## THE PROBLEM:
Gather every line of the entries that includes the word "folder".

## SOURCE MATERIAL:

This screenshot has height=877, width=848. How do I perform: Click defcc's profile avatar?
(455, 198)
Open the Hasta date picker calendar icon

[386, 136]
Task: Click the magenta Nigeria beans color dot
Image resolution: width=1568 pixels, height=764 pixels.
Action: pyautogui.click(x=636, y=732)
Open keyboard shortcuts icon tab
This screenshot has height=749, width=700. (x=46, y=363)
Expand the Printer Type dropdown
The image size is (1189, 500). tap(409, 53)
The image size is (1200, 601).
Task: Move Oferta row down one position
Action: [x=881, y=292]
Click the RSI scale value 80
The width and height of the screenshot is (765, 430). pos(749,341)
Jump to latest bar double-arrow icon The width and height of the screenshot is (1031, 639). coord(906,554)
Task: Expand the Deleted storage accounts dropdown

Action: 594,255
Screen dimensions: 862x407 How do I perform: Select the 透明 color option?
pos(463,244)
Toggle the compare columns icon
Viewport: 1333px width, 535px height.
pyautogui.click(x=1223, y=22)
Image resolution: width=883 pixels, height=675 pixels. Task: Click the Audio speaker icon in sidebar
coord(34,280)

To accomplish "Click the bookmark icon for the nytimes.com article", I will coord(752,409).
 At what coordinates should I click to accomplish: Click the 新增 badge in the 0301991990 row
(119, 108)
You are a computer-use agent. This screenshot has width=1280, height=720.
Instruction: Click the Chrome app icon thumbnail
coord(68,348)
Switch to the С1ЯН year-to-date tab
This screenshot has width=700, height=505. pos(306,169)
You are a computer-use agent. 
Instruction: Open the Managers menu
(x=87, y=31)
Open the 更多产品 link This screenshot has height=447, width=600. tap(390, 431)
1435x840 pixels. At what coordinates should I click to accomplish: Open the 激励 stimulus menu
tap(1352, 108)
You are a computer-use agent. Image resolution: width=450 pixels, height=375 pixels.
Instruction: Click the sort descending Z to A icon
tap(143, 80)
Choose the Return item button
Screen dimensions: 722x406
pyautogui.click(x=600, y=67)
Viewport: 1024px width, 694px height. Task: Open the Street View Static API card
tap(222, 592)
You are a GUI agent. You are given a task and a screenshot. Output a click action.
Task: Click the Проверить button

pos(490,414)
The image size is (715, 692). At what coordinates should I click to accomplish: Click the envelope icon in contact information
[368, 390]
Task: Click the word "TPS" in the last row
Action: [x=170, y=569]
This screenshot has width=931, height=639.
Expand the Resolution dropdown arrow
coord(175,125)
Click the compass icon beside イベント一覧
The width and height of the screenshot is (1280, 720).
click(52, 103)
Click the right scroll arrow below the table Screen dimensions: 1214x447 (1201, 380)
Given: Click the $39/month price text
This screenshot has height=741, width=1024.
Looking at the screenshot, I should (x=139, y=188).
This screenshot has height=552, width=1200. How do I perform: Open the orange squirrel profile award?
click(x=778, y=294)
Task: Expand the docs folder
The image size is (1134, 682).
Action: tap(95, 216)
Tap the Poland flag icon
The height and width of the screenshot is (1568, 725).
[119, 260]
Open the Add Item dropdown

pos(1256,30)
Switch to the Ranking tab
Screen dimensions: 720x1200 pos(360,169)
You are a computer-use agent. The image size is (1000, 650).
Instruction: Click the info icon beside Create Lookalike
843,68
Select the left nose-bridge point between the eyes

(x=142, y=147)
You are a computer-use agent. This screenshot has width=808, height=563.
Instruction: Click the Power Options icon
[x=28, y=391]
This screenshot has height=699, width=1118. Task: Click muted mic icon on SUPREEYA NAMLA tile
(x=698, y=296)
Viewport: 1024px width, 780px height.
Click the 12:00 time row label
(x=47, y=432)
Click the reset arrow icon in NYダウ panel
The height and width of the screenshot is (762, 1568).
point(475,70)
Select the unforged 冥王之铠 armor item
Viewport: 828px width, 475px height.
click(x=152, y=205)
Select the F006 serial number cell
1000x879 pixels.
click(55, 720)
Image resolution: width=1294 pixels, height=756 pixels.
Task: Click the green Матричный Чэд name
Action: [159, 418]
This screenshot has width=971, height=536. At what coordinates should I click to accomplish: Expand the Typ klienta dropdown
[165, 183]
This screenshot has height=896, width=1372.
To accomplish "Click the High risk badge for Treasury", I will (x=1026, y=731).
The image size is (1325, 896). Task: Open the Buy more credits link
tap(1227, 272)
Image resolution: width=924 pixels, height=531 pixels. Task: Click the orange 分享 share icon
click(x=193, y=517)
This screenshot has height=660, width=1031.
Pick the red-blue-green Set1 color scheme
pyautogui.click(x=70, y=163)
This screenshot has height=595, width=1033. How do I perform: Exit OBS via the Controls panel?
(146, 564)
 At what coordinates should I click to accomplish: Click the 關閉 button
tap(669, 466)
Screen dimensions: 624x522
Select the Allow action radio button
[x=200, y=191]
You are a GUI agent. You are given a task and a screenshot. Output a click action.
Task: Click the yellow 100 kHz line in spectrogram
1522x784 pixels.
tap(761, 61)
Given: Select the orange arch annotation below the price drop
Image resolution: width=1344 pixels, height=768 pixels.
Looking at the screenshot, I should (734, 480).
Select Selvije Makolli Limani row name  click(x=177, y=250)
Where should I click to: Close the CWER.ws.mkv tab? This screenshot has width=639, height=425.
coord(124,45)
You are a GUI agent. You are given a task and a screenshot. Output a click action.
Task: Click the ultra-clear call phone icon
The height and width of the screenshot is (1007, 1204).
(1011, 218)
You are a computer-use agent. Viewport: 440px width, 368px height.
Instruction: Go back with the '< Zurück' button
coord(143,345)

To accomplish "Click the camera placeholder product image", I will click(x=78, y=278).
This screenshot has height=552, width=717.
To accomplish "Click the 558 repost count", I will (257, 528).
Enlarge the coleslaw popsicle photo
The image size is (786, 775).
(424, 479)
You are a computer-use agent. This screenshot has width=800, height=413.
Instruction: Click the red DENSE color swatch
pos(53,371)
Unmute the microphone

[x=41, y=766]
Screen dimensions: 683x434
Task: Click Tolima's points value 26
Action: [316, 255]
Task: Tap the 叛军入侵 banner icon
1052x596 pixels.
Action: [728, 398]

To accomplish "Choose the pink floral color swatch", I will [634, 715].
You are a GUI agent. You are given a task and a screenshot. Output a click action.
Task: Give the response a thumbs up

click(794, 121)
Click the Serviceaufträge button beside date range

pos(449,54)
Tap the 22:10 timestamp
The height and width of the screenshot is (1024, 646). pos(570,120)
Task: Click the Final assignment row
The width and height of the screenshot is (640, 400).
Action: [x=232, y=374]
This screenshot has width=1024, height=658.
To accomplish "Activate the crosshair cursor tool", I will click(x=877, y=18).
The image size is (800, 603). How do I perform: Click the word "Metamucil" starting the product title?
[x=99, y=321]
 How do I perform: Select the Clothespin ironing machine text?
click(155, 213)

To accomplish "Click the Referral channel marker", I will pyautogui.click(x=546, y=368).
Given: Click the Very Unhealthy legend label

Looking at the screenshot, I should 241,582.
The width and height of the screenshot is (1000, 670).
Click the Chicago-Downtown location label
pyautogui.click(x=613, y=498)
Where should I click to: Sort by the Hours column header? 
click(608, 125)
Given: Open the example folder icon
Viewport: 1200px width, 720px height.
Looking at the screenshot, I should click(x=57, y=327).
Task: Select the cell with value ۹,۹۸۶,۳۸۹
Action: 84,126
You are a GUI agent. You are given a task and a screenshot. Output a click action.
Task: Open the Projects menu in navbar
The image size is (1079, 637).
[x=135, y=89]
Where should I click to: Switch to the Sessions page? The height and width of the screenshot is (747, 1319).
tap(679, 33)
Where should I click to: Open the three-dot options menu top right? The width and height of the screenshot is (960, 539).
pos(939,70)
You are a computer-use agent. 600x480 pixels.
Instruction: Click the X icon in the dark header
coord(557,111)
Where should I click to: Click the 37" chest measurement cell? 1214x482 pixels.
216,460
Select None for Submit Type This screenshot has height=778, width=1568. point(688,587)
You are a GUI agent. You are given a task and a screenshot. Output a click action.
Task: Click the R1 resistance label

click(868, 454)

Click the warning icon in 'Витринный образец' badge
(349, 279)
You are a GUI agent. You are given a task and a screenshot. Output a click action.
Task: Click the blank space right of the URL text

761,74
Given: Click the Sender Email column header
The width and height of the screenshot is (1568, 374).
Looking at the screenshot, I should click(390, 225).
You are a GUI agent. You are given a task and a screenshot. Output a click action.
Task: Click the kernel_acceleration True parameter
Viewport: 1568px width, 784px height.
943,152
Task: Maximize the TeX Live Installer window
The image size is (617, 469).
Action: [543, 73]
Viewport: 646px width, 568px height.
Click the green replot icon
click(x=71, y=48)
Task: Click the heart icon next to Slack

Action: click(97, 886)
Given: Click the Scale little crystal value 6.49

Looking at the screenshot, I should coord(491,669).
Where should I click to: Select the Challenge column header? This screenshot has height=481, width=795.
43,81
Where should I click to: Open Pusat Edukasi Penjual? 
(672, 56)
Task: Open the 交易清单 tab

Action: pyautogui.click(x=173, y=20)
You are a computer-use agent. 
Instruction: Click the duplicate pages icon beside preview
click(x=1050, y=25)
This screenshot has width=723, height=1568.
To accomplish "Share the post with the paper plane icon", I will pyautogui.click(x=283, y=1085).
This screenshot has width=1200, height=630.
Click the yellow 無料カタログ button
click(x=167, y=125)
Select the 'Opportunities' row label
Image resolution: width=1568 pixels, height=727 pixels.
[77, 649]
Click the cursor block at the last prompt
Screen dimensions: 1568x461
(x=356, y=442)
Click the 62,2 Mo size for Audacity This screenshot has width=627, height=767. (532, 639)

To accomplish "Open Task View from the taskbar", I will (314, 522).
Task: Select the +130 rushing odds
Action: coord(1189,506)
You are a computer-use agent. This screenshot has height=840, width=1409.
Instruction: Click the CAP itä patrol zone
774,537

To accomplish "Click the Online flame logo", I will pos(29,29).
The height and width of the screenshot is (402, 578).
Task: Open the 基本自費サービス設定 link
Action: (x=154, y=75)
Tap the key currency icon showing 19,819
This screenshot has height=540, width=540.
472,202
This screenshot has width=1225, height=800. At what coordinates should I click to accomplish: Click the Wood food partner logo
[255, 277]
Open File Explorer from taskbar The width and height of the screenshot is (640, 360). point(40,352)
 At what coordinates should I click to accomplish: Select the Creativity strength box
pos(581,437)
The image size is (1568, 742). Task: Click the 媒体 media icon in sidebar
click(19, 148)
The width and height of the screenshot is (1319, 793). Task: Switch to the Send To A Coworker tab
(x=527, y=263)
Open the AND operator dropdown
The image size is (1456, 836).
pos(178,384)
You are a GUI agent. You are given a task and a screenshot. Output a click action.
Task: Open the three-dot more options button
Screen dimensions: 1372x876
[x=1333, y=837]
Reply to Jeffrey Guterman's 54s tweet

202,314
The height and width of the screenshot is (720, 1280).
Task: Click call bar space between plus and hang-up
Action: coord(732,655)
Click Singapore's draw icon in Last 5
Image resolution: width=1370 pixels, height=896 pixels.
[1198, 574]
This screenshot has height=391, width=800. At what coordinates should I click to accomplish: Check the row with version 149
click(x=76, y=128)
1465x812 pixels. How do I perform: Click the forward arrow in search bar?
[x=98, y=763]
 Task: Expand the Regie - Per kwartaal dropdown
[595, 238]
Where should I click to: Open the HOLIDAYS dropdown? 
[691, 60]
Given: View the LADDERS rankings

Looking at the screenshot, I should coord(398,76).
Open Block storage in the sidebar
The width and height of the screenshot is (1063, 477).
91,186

## EXERCISE RESULT:
Task: Expand the docs folder
Given: Open the example folder icon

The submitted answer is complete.